== Segment start ==
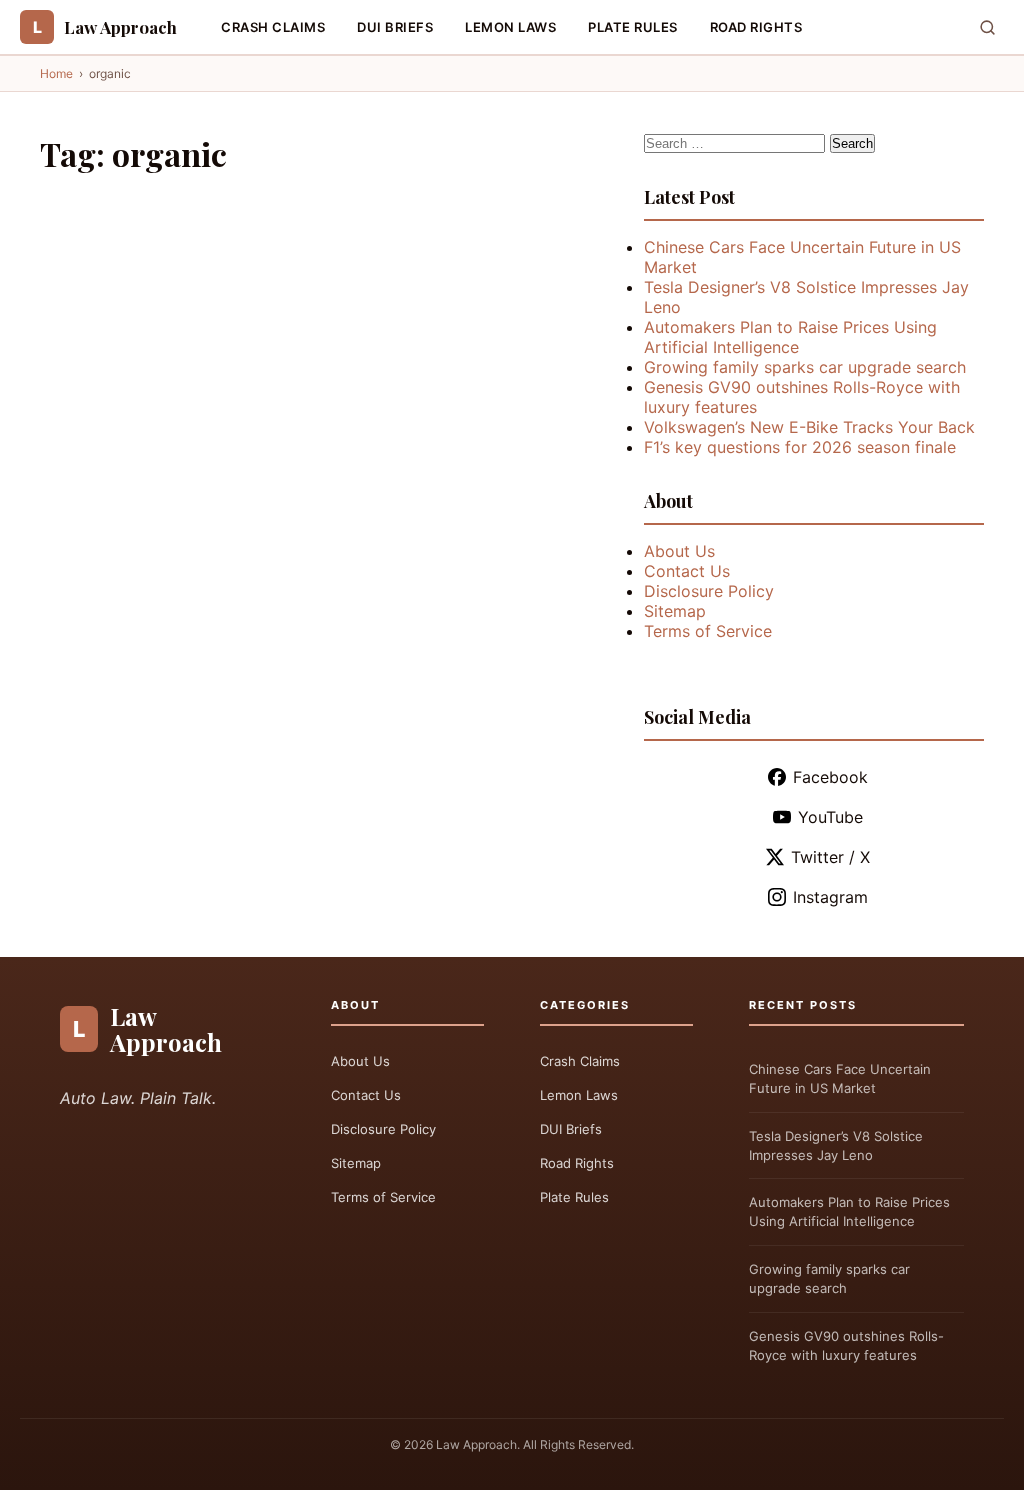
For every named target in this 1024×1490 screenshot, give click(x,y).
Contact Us (687, 571)
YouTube (830, 817)
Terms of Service (708, 631)
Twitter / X (830, 857)
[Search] (987, 27)
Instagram (830, 897)
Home (56, 73)
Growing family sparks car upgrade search (805, 367)
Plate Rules (633, 27)
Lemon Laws (510, 27)
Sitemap (675, 611)
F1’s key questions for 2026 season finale (800, 447)
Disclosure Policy (709, 591)
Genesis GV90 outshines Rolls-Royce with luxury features (846, 1345)
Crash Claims (273, 27)
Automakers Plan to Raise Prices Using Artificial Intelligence (790, 337)
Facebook (830, 777)
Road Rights (756, 27)
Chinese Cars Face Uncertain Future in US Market (840, 1078)
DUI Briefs (395, 27)
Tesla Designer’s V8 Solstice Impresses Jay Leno (836, 1145)
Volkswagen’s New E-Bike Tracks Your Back (809, 427)
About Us (679, 551)
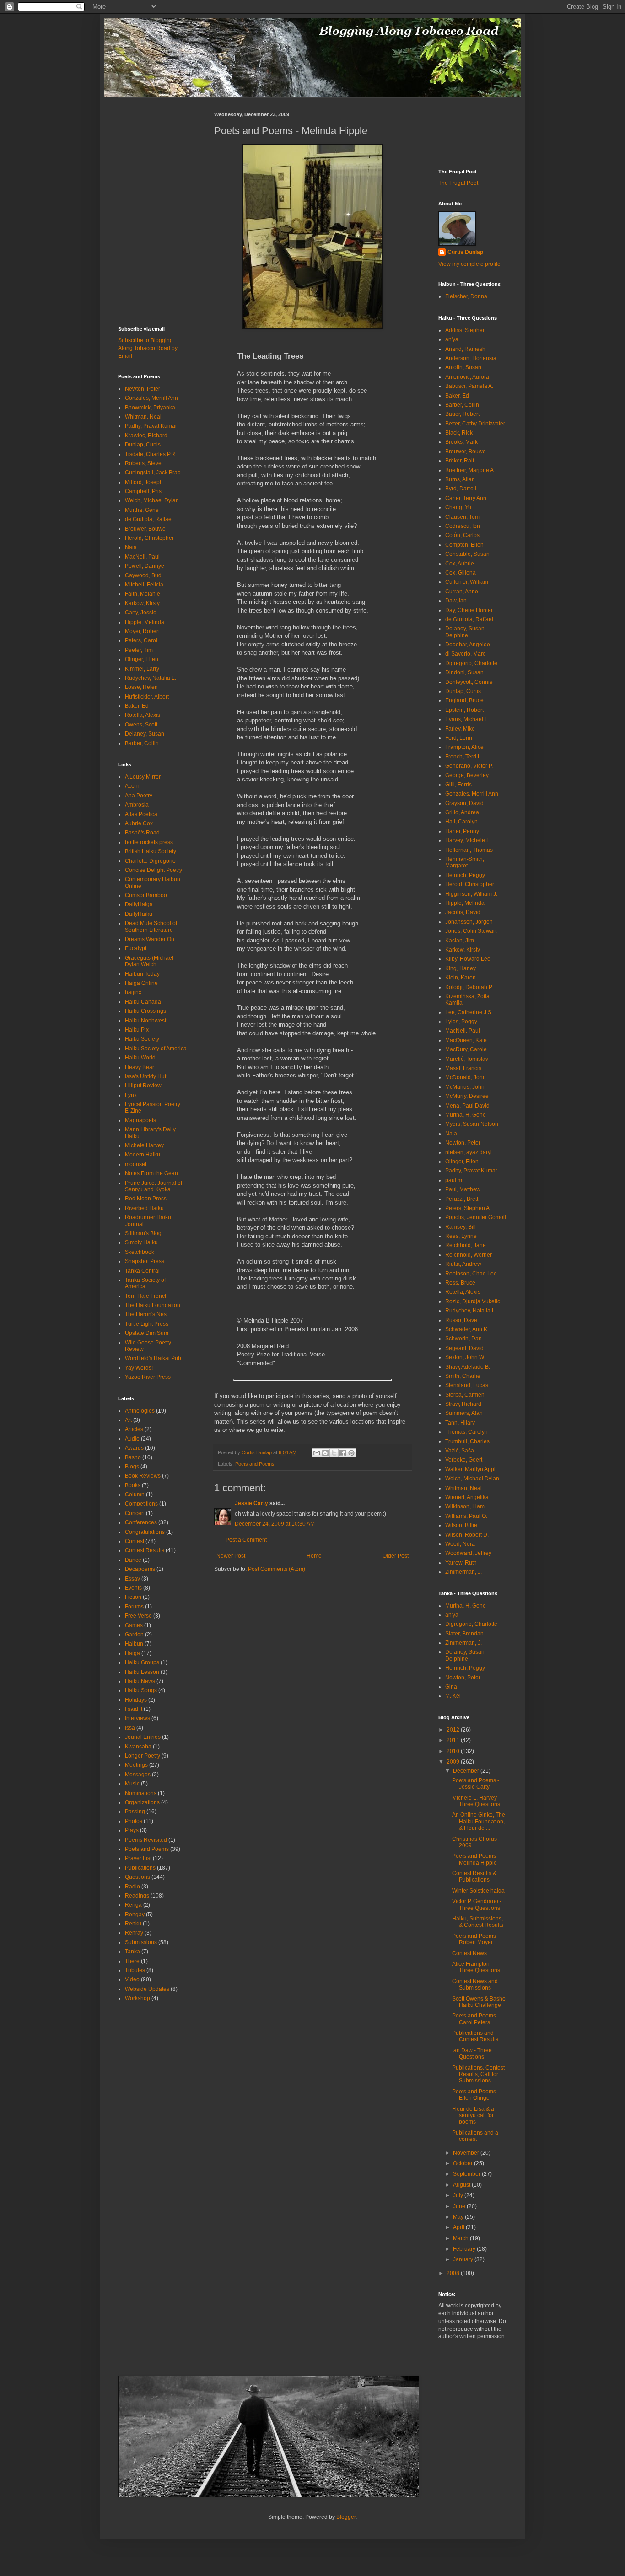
== Segment end ==
Task requirements: Without including any pictures, set down word for word every line from the one containing "Facebook (830, 777)" through the last line of the material.

Exercise response:
Facebook (830, 777)
Road Rights (756, 27)
Chinese Cars Face Uncertain Future in US Market (840, 1078)
DUI Briefs (395, 27)
Tesla Designer’s V8 Solstice Impresses Jay Leno (836, 1145)
Volkswagen’s New E-Bike Tracks Your Back (809, 427)
About Us (679, 551)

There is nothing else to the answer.